Frank’s sign is a diagonal crease that appears on the earlobe. The sign is named after Dr. Sanders T. Frank, who first described the observation in 1973 in a letter to the New England Journal of Medicine. He noted a possible association between this visible earlobe crease and patients who had proven blockages in their coronary arteries. This external feature has since been the subject of numerous studies seeking to understand its link to cardiovascular health.
Visual Identification of Frank’s Sign
Frank’s sign appears as an oblique indentation or fold that runs across the earlobe. The crease typically starts near the tragus and extends diagonally backward toward the rear edge of the lobule, often forming an angle of approximately 45 degrees.
The appearance can vary greatly, ranging from a superficial wrinkle to a deep, pronounced fold, which led to the development of a grading system. A common classification system grades the sign based on its depth and completeness. Grade 1 is a slight wrinkling, while Grade 3 is a deep crease that covers the entire earlobe.
The sign can appear on one ear, known as unilateral, or on both ears, which is termed bilateral. Studies suggest that a bilateral crease is a stronger indicator of the associated health risk than a unilateral one. A crease that is deep and complete, or Grade 3, is also considered to have a more significant association with internal vascular findings.
The Association with Heart Disease
The primary interest in Frank’s sign stems from its statistical association with Coronary Artery Disease (CAD) and generalized atherosclerosis. Since its initial description, many clinical studies have explored this connection, often finding a higher prevalence of the earlobe crease in patients with documented heart problems. This suggests that the sign may serve as an external, easily observable marker of internal vascular changes.
Research indicates that the presence of Frank’s sign is associated not just with the existence of coronary atherosclerosis, but also with its extent and severity. For example, some studies have found that individuals with a bilateral diagonal earlobe crease were significantly more likely to have CAD compared to those without the sign. Furthermore, the severity of the crease, particularly a Grade 3 finding, has been linked to higher grades of arterial blockage.
Frank’s sign is considered an independent risk marker, not a definitive diagnostic tool for heart disease. This means the crease appears to predict risk even when accounting for traditional risk factors like age, smoking, and high cholesterol. While the correlation is frequently observed, the sign suggests a need for further investigation of the vascular system.
Theories on Biological Origin
The scientific community has proposed two main hypotheses to explain why an earlobe crease might reflect the condition of the heart’s arteries. One leading theory centers on the idea of microvascular disease affecting the small blood vessels.

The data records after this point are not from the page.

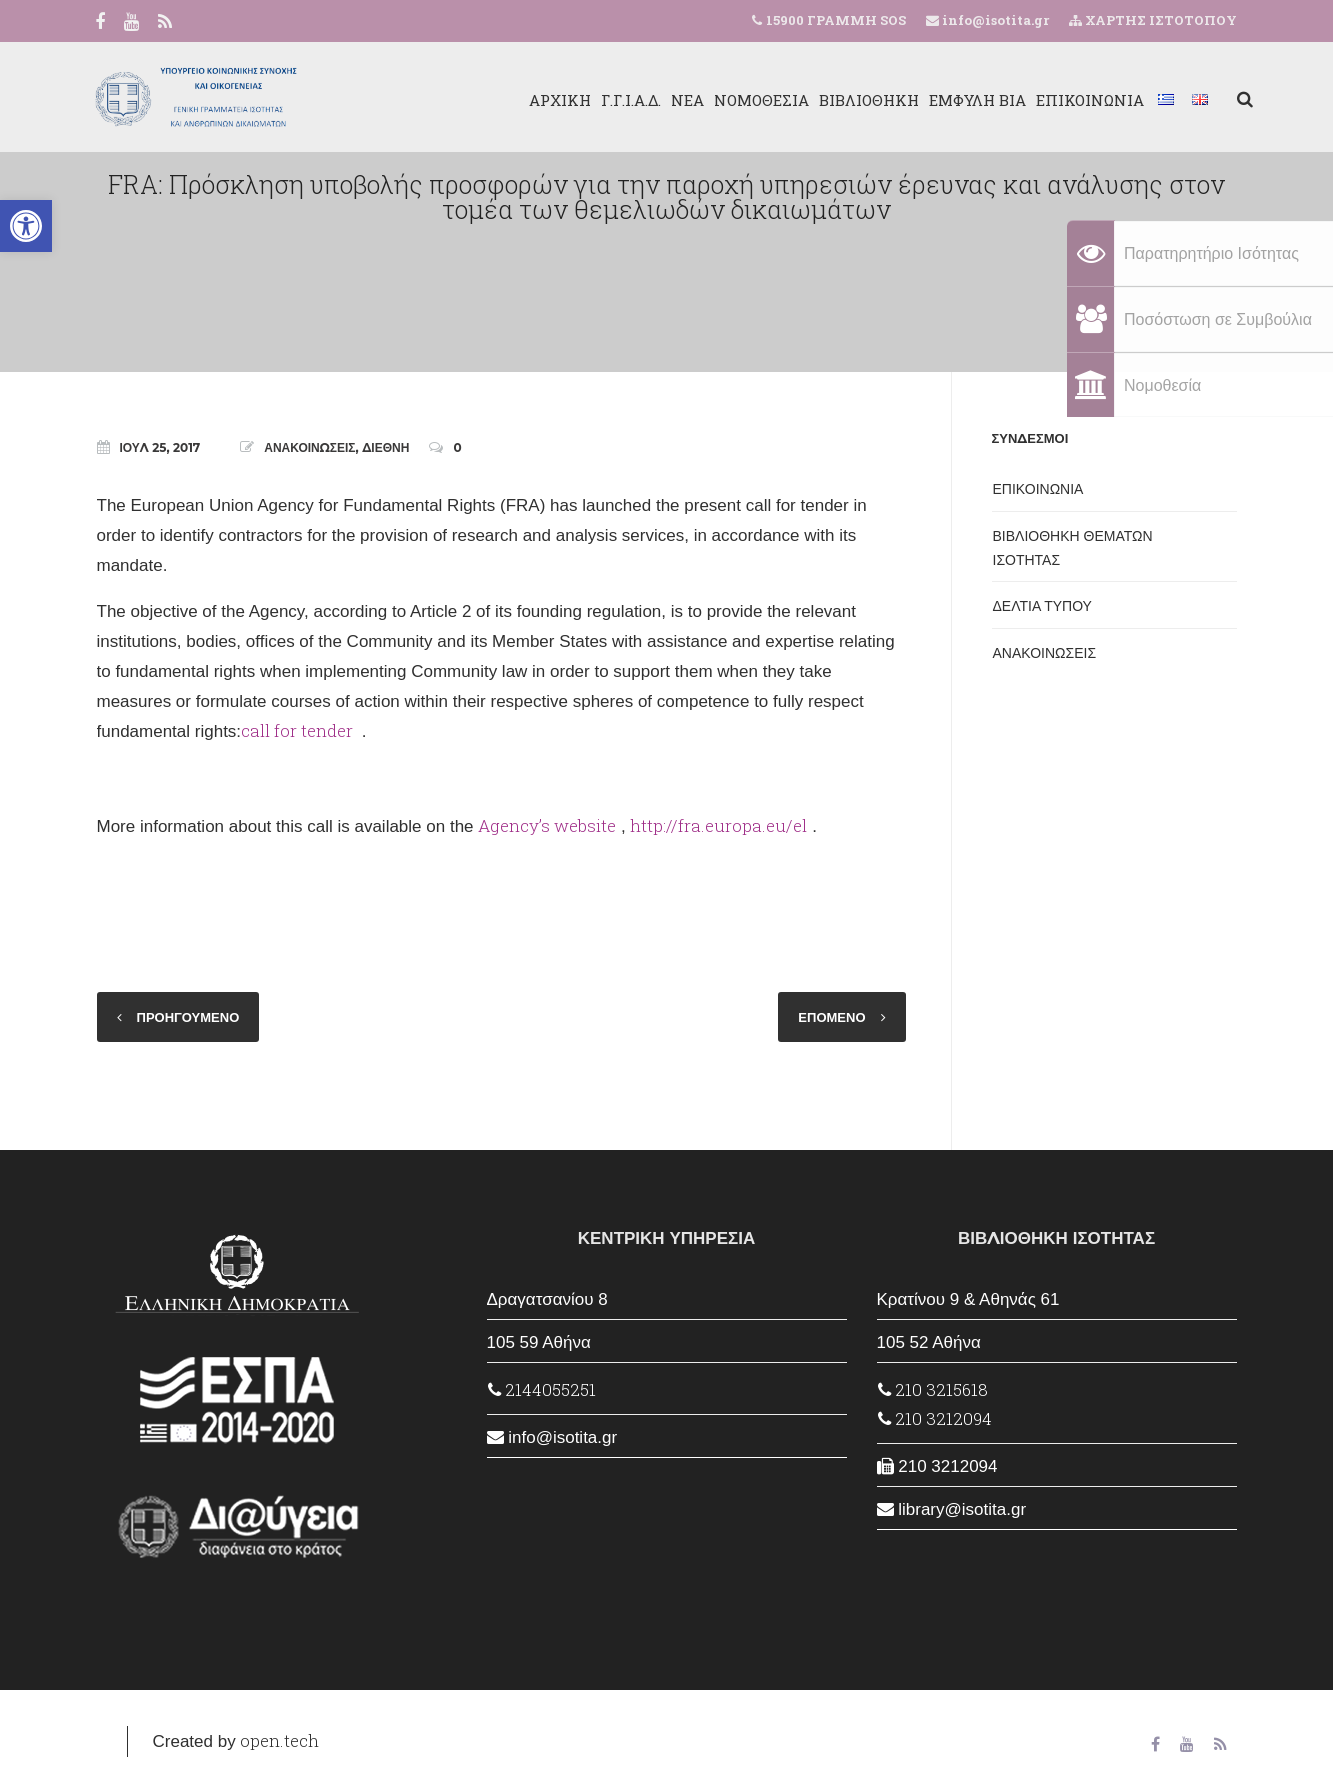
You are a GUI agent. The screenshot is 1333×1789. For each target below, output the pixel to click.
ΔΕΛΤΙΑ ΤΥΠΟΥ (1042, 606)
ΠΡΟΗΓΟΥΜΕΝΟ (188, 1017)
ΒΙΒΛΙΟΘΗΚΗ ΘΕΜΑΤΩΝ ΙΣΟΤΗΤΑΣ (1073, 548)
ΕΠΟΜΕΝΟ (831, 1017)
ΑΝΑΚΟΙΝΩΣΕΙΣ (309, 447)
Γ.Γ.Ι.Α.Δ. (615, 100)
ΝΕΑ (671, 100)
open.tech (279, 1740)
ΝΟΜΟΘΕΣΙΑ (745, 100)
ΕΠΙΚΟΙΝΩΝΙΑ (1074, 100)
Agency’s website (547, 825)
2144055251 (542, 1389)
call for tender (299, 730)
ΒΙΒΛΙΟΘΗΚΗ (853, 100)
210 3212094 (935, 1418)
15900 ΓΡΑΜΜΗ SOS (836, 20)
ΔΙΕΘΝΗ (385, 447)
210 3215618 (933, 1389)
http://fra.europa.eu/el (718, 825)
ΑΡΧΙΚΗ (544, 100)
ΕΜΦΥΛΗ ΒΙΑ (961, 100)
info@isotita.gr (994, 20)
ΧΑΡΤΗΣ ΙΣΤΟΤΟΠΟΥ (1153, 20)
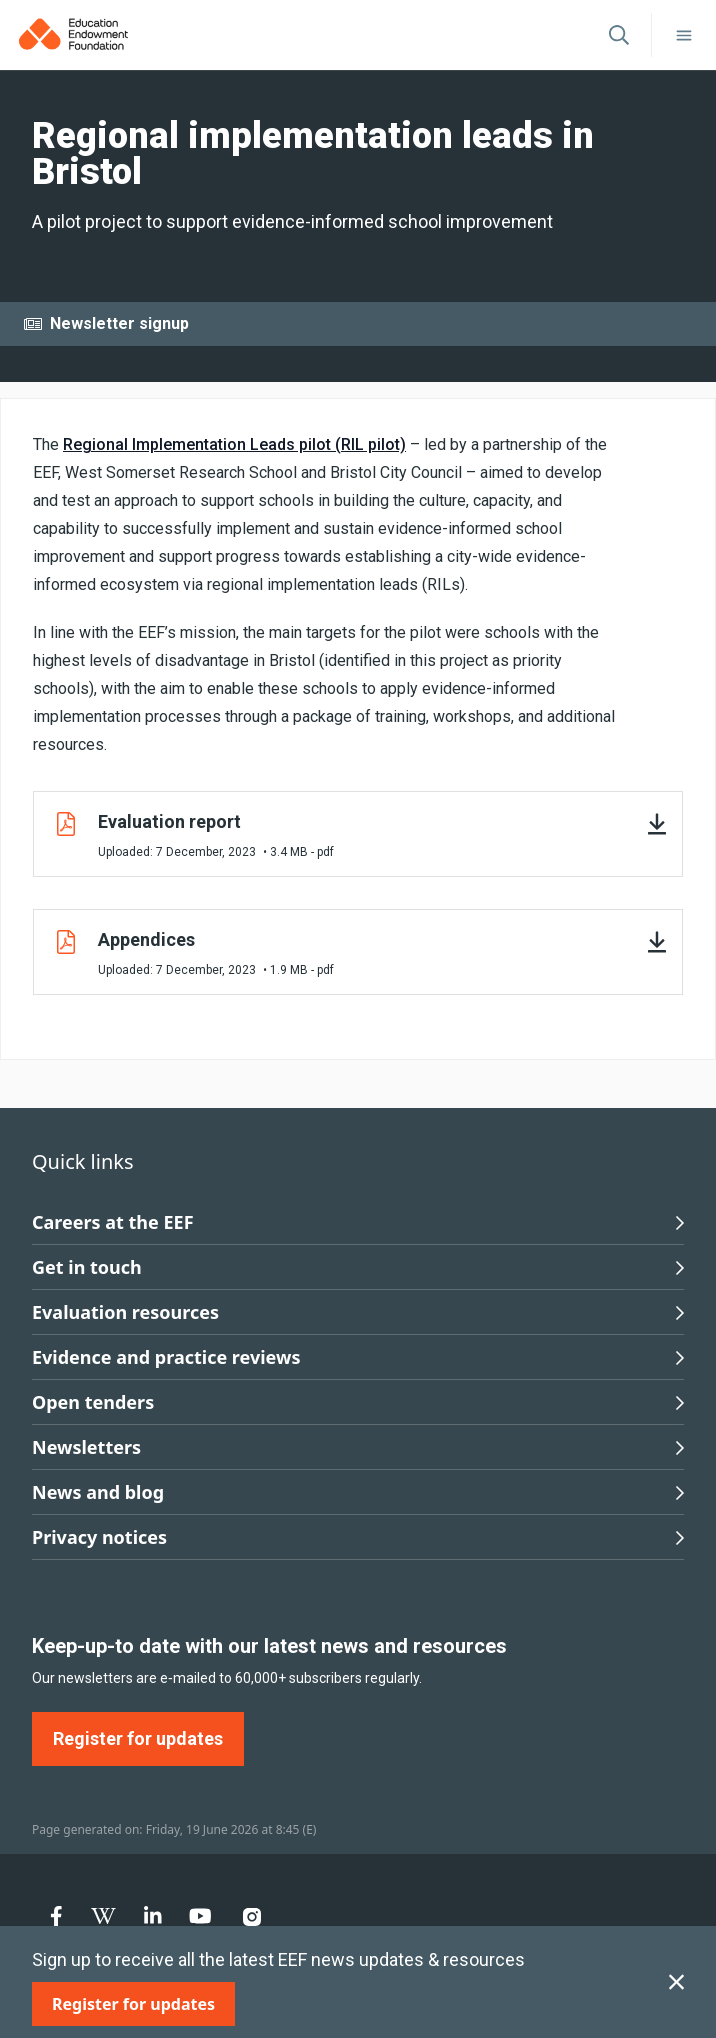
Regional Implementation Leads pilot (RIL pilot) (234, 444)
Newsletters (358, 1447)
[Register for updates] (133, 2004)
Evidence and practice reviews (358, 1357)
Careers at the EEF (358, 1222)
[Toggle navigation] (684, 35)
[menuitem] (56, 1916)
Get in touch (358, 1267)
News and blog (358, 1492)
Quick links (83, 1161)
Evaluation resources (358, 1312)
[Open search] (619, 35)
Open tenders (358, 1402)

The earlobe is supplied by tiny end-arteries, which are vessels that do not have backup routes for blood flow, making the tissue highly susceptible to chronic lack of oxygen and poor circulation. If the systemic process of atherosclerosis begins to affect the body’s smallest vessels, the earlobe tissue could be one of the first areas to show the resulting damage. This chronic microvascular ischemia could lead to the visible atrophy and folding that form the diagonal crease. The heart muscle itself is also supplied by end-arteries, suggesting a shared vulnerability between the two seemingly unrelated organs.
A second prominent theory involves a generalized issue with the body’s connective tissue. This hypothesis suggests that the same degenerative process causing a loss of elastin and collagen in the earlobe tissue is also affecting the elastic fibers within the walls of the coronary arteries. Histological studies of the earlobe crease tissue have revealed changes like myoelastofibrosis and diffuse fibrosis in the arterial vessels at the base of the crease. This simultaneous deterioration of tissue elasticity would account for the crease formation and the increased stiffness and narrowing of arteries seen in atherosclerosis.
When to Consult a Healthcare Provider
If you notice a diagonal crease on one or both of your earlobes, particularly if it is deep and bilateral, you should mention this finding to your primary care physician. The sign is most useful as a screening tool to prompt a review of other, more established risk factors.
Your healthcare provider will likely use this physical sign as a reason to confirm or investigate factors such as high blood pressure, cholesterol levels, diabetes, and family history of heart disease. Depending on your overall risk profile, the presence of the crease might lead the doctor to recommend non-invasive screenings. These screenings could include a lipid panel blood test or an electrocardiogram (ECG) to better understand your vascular health.